SÃO PAULO – Em uma decisão marcante voltada à garantia das liberdades democráticas e dos direitos fundamentais, o Superior Tribunal de Justiça (STJ) determinou que o Governo do Estado de São Paulo elabore e submeta a validação um novo protocolo de atuação para a Polícia Militar durante manifestações públicas e protestos populares. A Corte considerou que o atual manual básico de policiamento ostensivo adotado pela corporação é insuficiente para salvaguardar os direitos dos cidadãos e coibir excessos de violência.
A decisão judicial atende a uma demanda histórica de movimentos sociais e ativistas, estipulando expressamente que as diretrizes operacionais de segurança não podem ser formuladas de maneira unilateral pelo Estado. O colegiado frisou a obrigatoriedade de que o novo plano seja construído sob o crivo da participação democrática.
Destaque ao papel do CBDDH e organizações civis
Um dos pontos centrais da determinação do STJ é a exigência de que o novo protocolo seja exaustivamente submetido à análise e ao debate junto a órgãos de proteção e entidades representativas da sociedade civil.
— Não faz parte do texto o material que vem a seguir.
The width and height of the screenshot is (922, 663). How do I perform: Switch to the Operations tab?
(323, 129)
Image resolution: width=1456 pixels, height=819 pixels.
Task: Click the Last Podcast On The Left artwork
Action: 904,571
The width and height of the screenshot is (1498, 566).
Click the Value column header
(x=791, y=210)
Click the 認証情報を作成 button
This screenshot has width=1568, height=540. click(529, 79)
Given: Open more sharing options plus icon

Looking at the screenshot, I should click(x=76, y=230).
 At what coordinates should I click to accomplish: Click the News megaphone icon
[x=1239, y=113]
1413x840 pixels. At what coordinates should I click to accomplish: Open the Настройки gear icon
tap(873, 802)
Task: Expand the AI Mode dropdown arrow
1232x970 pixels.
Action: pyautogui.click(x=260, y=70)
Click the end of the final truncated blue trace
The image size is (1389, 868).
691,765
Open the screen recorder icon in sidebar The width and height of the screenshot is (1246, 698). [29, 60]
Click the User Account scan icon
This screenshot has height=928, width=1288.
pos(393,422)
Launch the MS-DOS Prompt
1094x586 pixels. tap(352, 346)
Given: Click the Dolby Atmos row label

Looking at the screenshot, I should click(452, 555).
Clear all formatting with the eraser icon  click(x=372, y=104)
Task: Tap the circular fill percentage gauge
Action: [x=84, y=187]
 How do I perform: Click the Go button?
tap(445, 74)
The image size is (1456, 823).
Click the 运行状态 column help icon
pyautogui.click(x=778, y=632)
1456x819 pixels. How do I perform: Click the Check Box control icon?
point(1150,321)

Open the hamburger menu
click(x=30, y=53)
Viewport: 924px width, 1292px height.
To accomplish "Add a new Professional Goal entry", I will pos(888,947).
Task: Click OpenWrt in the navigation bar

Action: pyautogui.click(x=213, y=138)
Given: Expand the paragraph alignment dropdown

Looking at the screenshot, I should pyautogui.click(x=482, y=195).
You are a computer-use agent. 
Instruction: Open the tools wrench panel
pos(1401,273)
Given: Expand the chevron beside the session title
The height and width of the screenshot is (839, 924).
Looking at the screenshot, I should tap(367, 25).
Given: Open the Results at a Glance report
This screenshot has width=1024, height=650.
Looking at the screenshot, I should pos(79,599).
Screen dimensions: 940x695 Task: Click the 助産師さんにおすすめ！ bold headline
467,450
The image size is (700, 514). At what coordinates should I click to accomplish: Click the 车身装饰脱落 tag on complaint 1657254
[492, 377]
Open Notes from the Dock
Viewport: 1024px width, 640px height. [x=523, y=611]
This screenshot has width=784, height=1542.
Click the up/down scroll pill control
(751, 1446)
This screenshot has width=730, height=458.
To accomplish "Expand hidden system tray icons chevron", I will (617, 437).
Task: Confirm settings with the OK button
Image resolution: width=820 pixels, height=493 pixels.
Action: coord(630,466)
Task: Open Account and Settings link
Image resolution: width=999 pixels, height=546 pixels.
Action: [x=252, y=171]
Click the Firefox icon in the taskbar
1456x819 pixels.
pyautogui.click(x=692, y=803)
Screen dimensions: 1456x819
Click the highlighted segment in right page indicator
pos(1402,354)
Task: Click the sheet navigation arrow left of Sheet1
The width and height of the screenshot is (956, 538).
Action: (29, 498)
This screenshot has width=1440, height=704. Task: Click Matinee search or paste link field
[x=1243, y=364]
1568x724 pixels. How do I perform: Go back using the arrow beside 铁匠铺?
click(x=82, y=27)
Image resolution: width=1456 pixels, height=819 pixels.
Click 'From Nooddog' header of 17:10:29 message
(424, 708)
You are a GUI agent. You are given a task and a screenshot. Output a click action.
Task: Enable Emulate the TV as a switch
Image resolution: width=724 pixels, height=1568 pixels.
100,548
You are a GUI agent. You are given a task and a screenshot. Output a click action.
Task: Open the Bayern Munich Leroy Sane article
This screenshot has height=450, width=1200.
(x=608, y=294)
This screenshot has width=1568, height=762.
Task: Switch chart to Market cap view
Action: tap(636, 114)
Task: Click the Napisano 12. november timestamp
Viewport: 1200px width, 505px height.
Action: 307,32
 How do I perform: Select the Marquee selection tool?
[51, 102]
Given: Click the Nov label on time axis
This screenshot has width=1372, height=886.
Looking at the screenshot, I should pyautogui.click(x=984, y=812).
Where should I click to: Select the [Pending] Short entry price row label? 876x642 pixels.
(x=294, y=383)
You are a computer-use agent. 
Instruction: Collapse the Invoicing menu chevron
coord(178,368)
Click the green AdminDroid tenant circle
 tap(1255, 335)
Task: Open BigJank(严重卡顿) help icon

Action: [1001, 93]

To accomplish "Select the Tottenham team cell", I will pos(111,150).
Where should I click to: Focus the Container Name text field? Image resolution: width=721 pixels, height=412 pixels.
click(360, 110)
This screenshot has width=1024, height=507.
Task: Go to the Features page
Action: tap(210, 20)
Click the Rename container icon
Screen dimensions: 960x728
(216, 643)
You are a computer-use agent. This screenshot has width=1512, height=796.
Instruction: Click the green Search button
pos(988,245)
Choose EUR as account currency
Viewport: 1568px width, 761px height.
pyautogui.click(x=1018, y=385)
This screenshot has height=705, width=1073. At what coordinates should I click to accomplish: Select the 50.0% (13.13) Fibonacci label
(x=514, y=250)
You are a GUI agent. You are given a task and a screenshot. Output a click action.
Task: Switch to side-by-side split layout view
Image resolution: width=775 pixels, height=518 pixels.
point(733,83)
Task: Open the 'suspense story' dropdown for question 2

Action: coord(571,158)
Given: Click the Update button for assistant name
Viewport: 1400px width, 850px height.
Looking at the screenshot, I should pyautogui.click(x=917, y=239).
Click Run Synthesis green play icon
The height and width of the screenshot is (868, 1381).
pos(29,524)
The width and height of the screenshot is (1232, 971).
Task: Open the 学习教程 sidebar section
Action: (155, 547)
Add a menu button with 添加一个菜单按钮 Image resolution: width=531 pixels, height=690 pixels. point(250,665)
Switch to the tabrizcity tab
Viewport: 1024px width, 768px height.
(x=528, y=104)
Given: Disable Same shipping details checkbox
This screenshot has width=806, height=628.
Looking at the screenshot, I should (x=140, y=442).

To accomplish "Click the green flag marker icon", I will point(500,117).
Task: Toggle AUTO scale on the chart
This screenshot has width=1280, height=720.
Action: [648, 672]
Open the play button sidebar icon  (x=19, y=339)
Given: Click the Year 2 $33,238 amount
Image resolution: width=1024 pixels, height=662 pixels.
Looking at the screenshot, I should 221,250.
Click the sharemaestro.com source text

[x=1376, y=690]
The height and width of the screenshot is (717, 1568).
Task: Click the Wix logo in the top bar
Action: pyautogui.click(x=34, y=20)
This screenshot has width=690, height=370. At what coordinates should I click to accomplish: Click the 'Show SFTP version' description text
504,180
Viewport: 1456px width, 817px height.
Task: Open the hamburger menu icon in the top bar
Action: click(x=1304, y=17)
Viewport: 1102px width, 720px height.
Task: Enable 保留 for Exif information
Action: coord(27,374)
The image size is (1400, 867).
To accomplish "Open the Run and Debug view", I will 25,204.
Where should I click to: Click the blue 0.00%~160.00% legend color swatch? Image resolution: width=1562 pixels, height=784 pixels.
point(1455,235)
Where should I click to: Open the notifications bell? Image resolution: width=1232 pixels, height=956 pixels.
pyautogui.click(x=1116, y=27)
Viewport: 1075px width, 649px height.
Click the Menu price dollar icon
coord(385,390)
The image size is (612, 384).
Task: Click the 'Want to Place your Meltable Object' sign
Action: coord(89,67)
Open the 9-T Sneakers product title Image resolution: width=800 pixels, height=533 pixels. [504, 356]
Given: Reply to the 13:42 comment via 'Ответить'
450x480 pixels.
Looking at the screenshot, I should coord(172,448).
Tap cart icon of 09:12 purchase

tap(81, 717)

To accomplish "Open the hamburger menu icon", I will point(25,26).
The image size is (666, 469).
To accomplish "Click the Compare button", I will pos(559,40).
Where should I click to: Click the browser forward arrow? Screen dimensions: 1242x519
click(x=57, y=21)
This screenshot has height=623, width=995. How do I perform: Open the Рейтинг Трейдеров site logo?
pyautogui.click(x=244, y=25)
A decisão destaca nominalmente a importância da atuação e interlocução de entidades de vanguarda na pauta humanitária, com especial atenção às contribuições e aos parâmetros defendidos pelo Comitê Brasileiro de Defensoras e Defensores de Direitos Humanos (CBDDH).
O CBDDH, articulação nacional composta por dezenas de organizações civis (47), tem denunciado historicamente o cenário de criminalização de movimentos sociais e o uso desproporcional da força em ambientes urbanos e rurais. A inclusão de suas perspectivas no radar das decisões do STJ chancela a legitimidade do Comitê como ator indispensável na formulação de políticas de segurança pública que respeitem os direitos humanos e protejam aqueles que exercem o direito constitucional de reunião e protesto.
Contexto e Desdobramentos
A discussão sobre os limites da atuação da PM em São Paulo arrasta-se desde os protestos de 2013 e episódios subsequentes de forte repressão a movimentos estudantis e sindicais. Relatórios técnicos apresentados por organizações de direitos humanos apontavam reiteradamente que a falta de um protocolo transparente, técnico e voltado para a mediação de conflitos abria margem para o uso arbitrário de armamentos menos letais (como balas de borracha e gás lacrimogêneo) e detenções ilegais.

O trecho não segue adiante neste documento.